Published online by Cambridge University Press:  12 November 2012

Prachi Patel
Affiliation:
prachi@lekh.org
Brian Perusse
Affiliation:
AES

Abstract

Type
Other
Copyright
Copyright © Materials Research Society 2012

Picture this: It’s holiday season and days before the busiest shopping week. A retailer in a large city is about to run out of the season’s hottest toy. A quick call to the local warehouse, and disaster is averted.

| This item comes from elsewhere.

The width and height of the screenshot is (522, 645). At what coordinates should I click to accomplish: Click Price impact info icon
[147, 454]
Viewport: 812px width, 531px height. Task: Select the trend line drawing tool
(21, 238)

The retail industry could not operate without thousands of cubic meters worth of storage warehouses. Yet, the power sector, one of the biggest industries in the world, works with minimal storage. Instead, the norm is to make power plants with spare generating capacity or to build extra natural gas “peaker” plants. Utilities kick on the plants during high demand—when air conditioners run at full blast in the summer or when lights go on at dusk. But most of the time, generating equipment sits unused or inefficiently running below maximum output. It’s like having a toy factory sitting on standby to make a thousand new toys for the one day when your store shelves are empty. Or, as Brian Perusse of power company AES put it, “You need to buy a whole car when all you need is the radio.”

Storing electricity on a large scale would make the grid more efficient and reliable. The idea is to run power plants at a steady level, which is more fuel-efficient, store excess generated energy when grid-load is low, and use those stores when demand spikes.

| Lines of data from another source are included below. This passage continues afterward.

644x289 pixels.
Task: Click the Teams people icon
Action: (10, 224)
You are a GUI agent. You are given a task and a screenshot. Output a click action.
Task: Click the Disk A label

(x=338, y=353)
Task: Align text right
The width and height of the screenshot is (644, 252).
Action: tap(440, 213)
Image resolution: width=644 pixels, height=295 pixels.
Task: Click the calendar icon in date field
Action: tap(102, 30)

More than 99% of grid storage—127 GW according to the Electric Power Research Institute (EPRI)—is done today by pumping water into elevated reservoirs during off-peak hours and flowing it through electricity-generating turbines when needed. But sites suitable for such pumped hydro systems are hard to come by.

Batteries, which are portable, modular, and easier to install, are increasingly attractive for grid storage. They still have high capital costs, and there is no one-size-fits-all solution to various applications that require anywhere from a few kW to tens of MW for times ranging between a few seconds to hours. But developers can reap benefits by matching grid application with the right technology.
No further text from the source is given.